Property investors can expect to reap even higher yields as rents continue to surge amid dwindling housing supply.
Total new home starts data from the Australian Bureau of Statistics showed a hefty drop of 3.7% in the June quarter – its lowest level in 12 months. A massive drop of 16.2% to 10,878 in multi–unit starts contributed to the overall decline.
The Housing Industry Association is predicting a shortfall of a further 45,000 dwellings in 2008/09, widening the gap of 85,000 homes over just a two–year period.
This tightening supply is already pushing rents up to levels not seen in almost two decades. According to Commsec, rents are currently growing at 7.7% per year, a near 19–year high.
“Rising rents and falling interest rates will attract more investors into the housing market,” said Craig James, chief equities economist at CommSec.

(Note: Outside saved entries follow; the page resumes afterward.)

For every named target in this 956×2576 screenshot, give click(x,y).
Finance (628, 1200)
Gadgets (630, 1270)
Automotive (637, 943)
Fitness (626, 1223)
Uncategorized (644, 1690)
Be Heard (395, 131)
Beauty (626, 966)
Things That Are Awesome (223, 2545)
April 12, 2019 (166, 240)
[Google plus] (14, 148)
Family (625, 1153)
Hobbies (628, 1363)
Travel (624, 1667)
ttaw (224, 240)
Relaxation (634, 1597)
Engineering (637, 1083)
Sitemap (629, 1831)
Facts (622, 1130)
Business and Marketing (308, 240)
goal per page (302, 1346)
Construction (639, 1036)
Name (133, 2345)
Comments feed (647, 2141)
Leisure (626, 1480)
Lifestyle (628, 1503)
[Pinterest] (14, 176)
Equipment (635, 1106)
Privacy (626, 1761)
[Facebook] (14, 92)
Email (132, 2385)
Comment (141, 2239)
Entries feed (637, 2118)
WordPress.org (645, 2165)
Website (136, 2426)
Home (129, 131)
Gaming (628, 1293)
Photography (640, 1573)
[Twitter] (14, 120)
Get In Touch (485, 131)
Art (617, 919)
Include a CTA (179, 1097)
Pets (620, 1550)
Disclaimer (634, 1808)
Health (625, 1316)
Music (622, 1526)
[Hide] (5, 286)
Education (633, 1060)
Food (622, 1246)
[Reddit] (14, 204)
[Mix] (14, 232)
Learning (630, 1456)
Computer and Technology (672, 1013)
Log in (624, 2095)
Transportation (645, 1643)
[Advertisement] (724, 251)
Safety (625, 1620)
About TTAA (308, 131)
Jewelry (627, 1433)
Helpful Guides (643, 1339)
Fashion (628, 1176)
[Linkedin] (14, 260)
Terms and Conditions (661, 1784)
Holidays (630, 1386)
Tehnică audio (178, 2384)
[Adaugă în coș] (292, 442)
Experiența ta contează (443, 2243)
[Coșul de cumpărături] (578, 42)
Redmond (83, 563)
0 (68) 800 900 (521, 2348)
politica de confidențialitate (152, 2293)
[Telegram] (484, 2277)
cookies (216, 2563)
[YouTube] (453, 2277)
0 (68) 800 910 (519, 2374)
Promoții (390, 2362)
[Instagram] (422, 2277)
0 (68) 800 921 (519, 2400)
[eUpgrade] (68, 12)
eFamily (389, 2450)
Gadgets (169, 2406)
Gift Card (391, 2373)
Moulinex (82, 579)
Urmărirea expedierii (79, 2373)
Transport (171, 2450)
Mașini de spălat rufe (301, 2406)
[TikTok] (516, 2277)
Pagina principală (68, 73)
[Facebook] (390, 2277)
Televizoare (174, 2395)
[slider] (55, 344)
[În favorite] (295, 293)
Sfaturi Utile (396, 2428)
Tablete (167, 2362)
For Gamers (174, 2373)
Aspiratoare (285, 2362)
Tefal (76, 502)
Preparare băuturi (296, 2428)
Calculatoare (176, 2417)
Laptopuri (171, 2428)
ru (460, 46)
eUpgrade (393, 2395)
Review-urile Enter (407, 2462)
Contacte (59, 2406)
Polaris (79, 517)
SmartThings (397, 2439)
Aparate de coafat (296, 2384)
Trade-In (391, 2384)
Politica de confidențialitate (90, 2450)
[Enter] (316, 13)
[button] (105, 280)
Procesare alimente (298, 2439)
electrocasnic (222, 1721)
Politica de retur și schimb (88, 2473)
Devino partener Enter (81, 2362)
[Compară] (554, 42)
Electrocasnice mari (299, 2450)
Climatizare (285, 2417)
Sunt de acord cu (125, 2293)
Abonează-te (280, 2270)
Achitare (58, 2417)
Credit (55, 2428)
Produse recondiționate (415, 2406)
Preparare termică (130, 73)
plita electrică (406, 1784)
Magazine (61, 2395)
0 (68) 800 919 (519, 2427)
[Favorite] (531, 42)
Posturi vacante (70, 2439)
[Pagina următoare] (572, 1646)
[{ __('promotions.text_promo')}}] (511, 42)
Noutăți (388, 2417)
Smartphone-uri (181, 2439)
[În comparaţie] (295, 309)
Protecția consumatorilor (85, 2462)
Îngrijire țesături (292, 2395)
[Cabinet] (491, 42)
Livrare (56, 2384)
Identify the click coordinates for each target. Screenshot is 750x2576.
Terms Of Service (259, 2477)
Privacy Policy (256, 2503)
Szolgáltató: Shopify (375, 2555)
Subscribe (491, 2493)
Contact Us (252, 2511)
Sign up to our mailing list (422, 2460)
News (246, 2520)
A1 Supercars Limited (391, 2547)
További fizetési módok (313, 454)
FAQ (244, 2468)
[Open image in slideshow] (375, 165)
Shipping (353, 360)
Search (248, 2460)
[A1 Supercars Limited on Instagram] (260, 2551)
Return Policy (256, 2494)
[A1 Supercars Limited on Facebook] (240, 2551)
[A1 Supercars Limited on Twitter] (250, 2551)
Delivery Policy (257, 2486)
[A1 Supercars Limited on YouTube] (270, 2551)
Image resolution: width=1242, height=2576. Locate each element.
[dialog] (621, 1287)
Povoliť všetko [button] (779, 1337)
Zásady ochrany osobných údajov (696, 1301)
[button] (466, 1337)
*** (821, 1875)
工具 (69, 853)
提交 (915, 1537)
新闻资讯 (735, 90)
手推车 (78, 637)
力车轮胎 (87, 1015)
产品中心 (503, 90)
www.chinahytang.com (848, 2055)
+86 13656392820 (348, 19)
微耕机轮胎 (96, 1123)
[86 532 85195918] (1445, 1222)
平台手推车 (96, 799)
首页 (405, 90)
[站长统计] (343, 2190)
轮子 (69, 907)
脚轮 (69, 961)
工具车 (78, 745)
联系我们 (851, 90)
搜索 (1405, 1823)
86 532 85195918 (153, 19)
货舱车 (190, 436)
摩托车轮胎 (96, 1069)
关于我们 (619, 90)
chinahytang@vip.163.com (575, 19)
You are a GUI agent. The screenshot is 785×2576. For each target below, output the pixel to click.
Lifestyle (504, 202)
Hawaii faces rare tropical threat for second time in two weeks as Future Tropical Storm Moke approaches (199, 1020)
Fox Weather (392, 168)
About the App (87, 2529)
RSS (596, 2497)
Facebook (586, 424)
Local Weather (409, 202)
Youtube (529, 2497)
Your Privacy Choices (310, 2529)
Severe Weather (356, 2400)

Bad news for renters as the tight rental conditions are unlikely to be alleviated any time soon “with tenants still staring down the barrel of double–digit percentage increases in rents,” James said.
“The simple fact is that we haven’t been building enough accommodation to house our growing population, as evidenced by rents rising at the fastest rate in 19 years. The best that state and federal governments could do for inflation, and therefore interest rates, is to fundamentally address the rental crisis. But it’s clearly not happening, [which is] keeping interest rates higher than they should be.”